The partners responded to an EGLE solicitation issued in 2020 to create the document, which the state government said should be used “to determine energy storage potential in Michigan and develop recommendations to inform investment and policies regarding energy storage”.
Multiple benefits of energy storage in decarbonisation drive
In September 2020, Governor Gretchen Witmer issued an Executive Directive which set the state a goal of economy-wide carbon neutrality by 2050, with an interim goal to reduce greenhouse gases (GHGs) to less than 28% of 2005 levels, by 2025.
This followed commitments to net zero carbon emissions by major Michigan utilities DTE Energy and Consumers Energy, set in 2019 and earlier in 2020 respectively.
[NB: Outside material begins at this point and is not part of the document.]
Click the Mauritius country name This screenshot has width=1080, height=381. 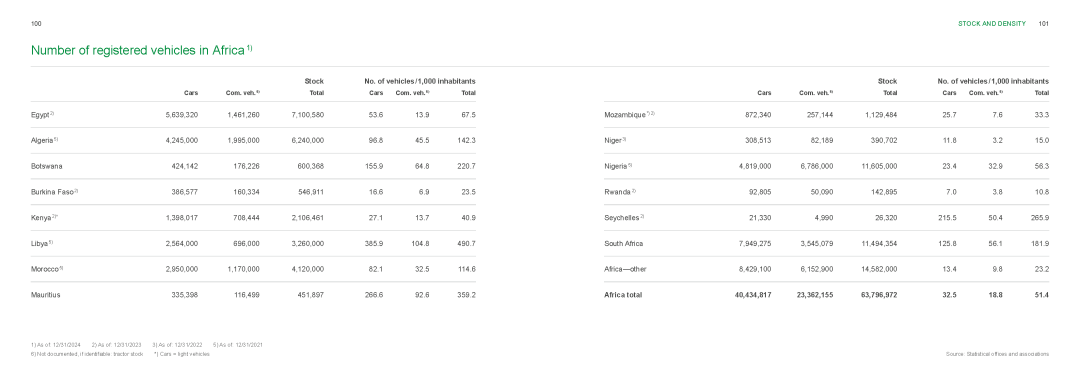[45, 295]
According to the US Energy Information Administration (EIA) however, in 2020, only 11% of Michigan’s total in-state generated electricity came from renewables, mostly from wind.
At least 7GW more solar and wind are expected to be installed by 2040 according to commitments by DTE Energy and Consumers Energy, bringing the state’s renewable capacity to more than 10GW.
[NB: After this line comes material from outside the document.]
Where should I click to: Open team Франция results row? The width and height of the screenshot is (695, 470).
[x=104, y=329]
Meanwhile the Midcontinent Independent System Operator (MISO) grid that spans 11 US states including Michigan has some of the lowest shares of renewable energy but among the highest levels of curtailment in the country already.
The issue of the EGLE request for proposals (RfP) for a roadmap followed the finding of consensus across electricity system stakeholders that energy storage offered multiple benefits to the network and for consumers, at a hearing held by the regulatory Michigan Public Service Commission (MPSC) in August 2021.
As reported by Energy-Storage.news at the time, Consumers Energy, DTE, commission staff, trade group Advanced Energy Economy and others offered their input and the two utilities were ordered to carry out small pilot projects to test energy storage technologies against multiple use cases.
4000MW/16,000MWh by 2040
The roadmap authors noted that Michigan was one of many US states in which policies still lag behind industry trends around the fast development of energy storage, which enables the increasing use of renewable energy and electrification of buildings and transport, as well as bi-directional flows of power on the grid.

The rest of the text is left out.